CN111259116A

CN111259116A - Sensitive file detection method based on convolutional neural network

Info

Publication number: CN111259116A
Application number: CN202010048855.7A
Authority: CN
Inventors: 孔令武; 田峥; 黎曦; 关勇
Original assignee: Beijing Luoan Technology Co Ltd
Current assignee: Beijing Luoan Technology Co Ltd
Priority date: 2020-01-16
Filing date: 2020-01-16
Publication date: 2020-06-09

Abstract

The invention discloses a sensitive file detection method based on a convolutional neural network, which comprises the following steps: 1) training out word vector characteristics aiming at a data set; 2) combining the trained word vectors to obtain vector characteristics of the document; 3) and taking the vector as an input characteristic of deep learning based on the convolutional neural network, and taking the vector as a method operation parameter to participate in an iterative training process.
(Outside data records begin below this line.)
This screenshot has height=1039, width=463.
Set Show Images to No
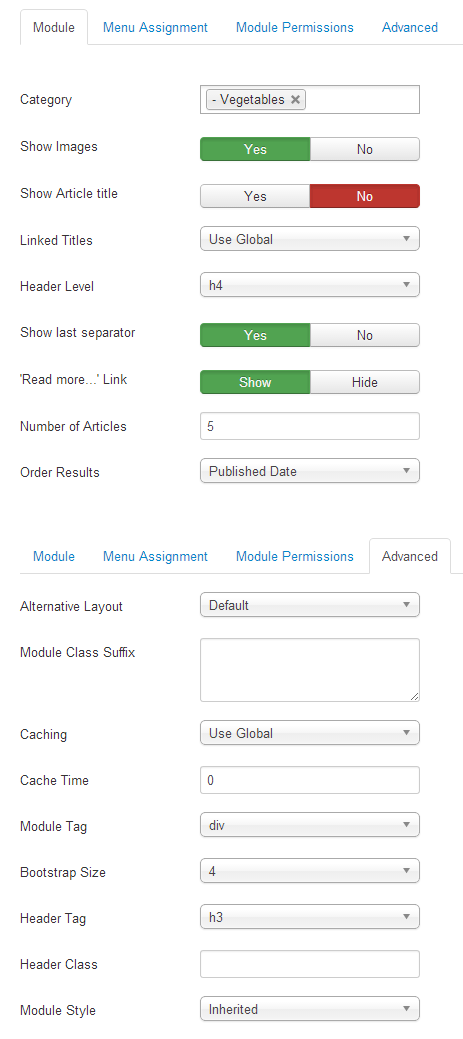point(365,149)
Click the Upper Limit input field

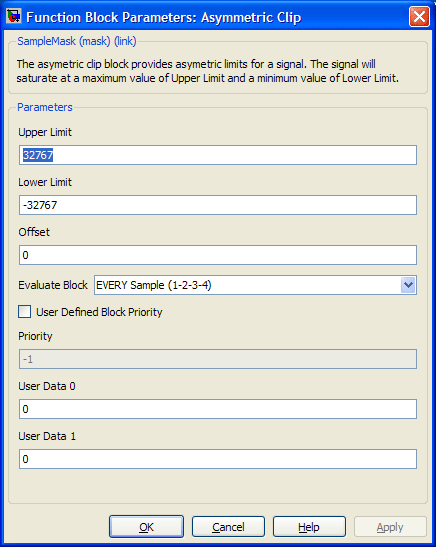tap(218, 155)
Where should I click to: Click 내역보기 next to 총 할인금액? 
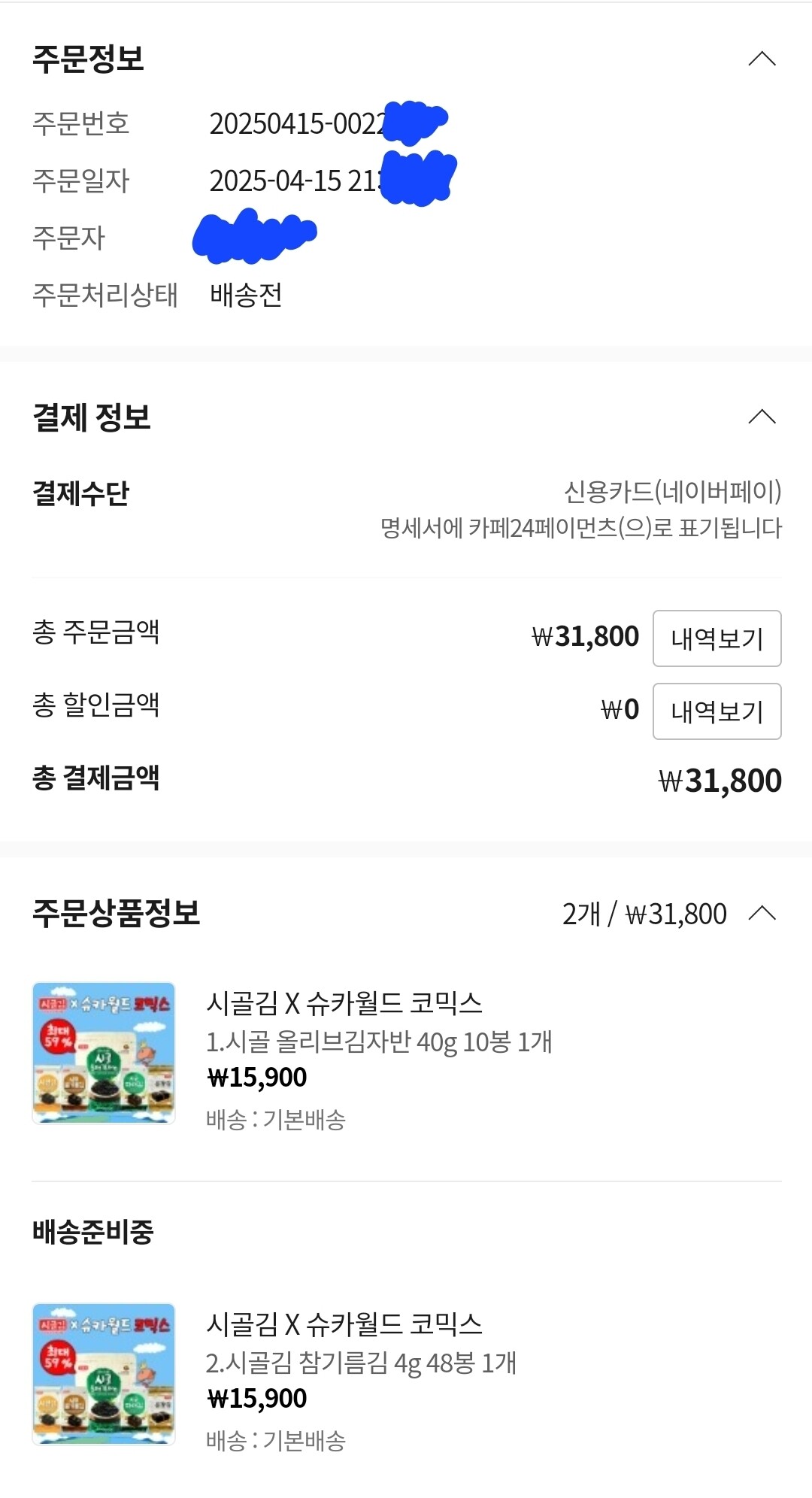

By the technical scheme, the sensitive information of the business files related to the business secrets of the enterprises, such as national secret files of national power development strategies, national significant power project planning and the like, and enterprise operation data and the like, is filtered, and the defects that the existing method based on the sensitive word bank detection is low in detection efficiency, and reduces the rate of missing reports and the rate of false reports are high are overcome.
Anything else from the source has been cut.